# Work to be completed
With both ends included, repeat exactly the lines of the entries below from the one containing "Screenshot is 820x1180." down to the one containing "Микроволновки. (304, 129)", and no others.

# Entries supplied

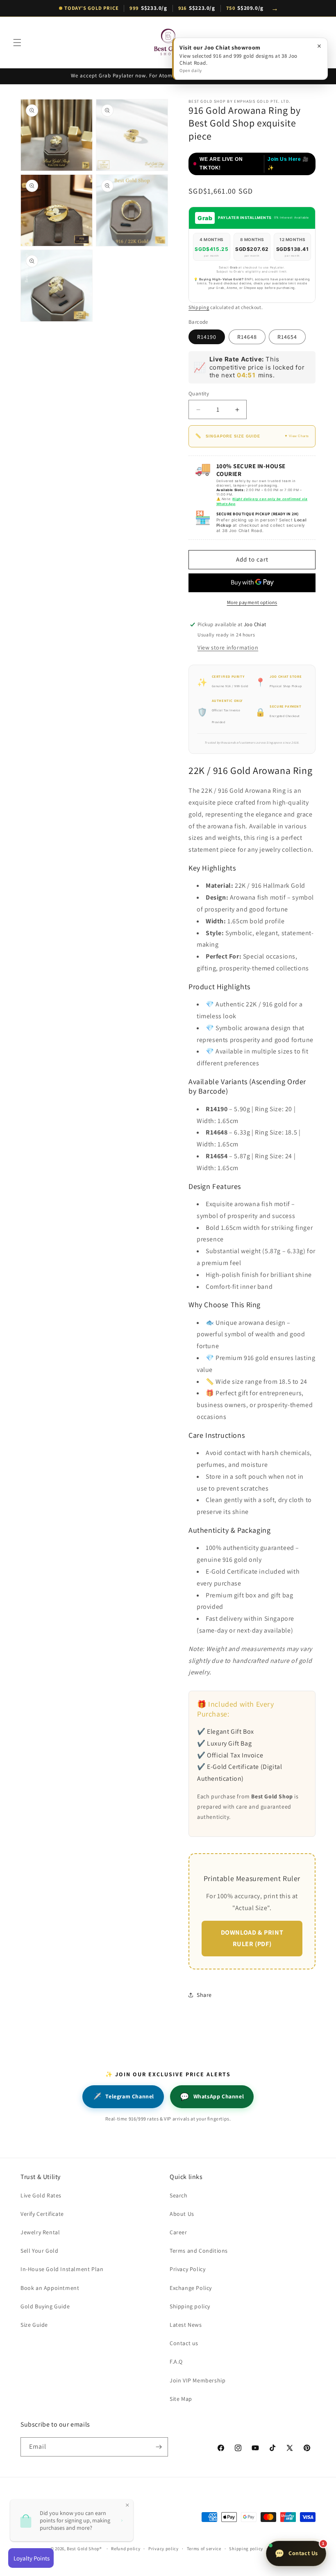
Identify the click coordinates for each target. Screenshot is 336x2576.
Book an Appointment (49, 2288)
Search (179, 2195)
---
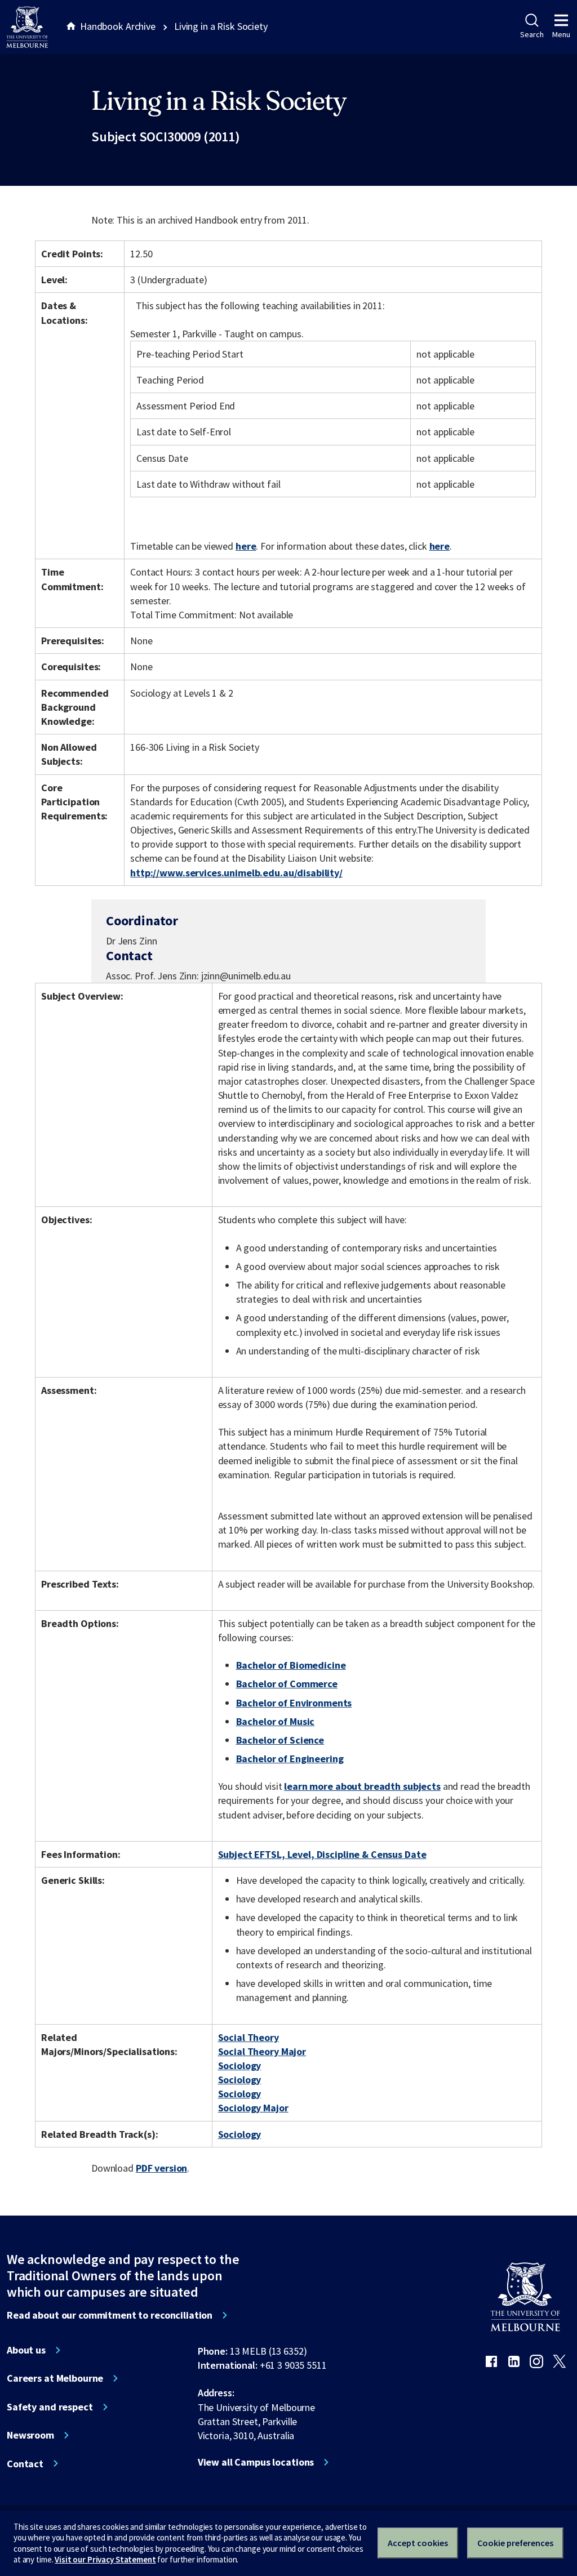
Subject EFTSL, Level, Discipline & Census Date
...
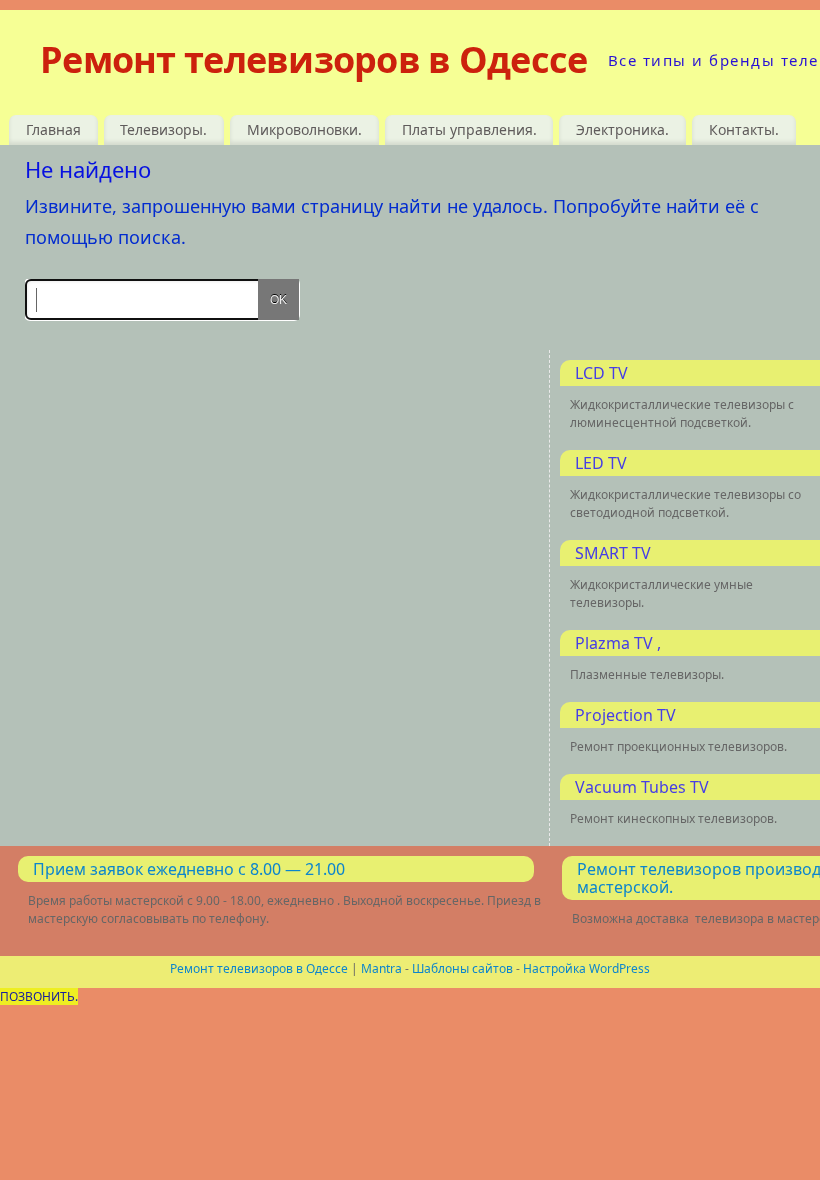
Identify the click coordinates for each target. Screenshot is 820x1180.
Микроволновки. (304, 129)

# Task output
Identify the click coordinates for each target. Screenshot is 820x1180.
Микроволновки. (304, 129)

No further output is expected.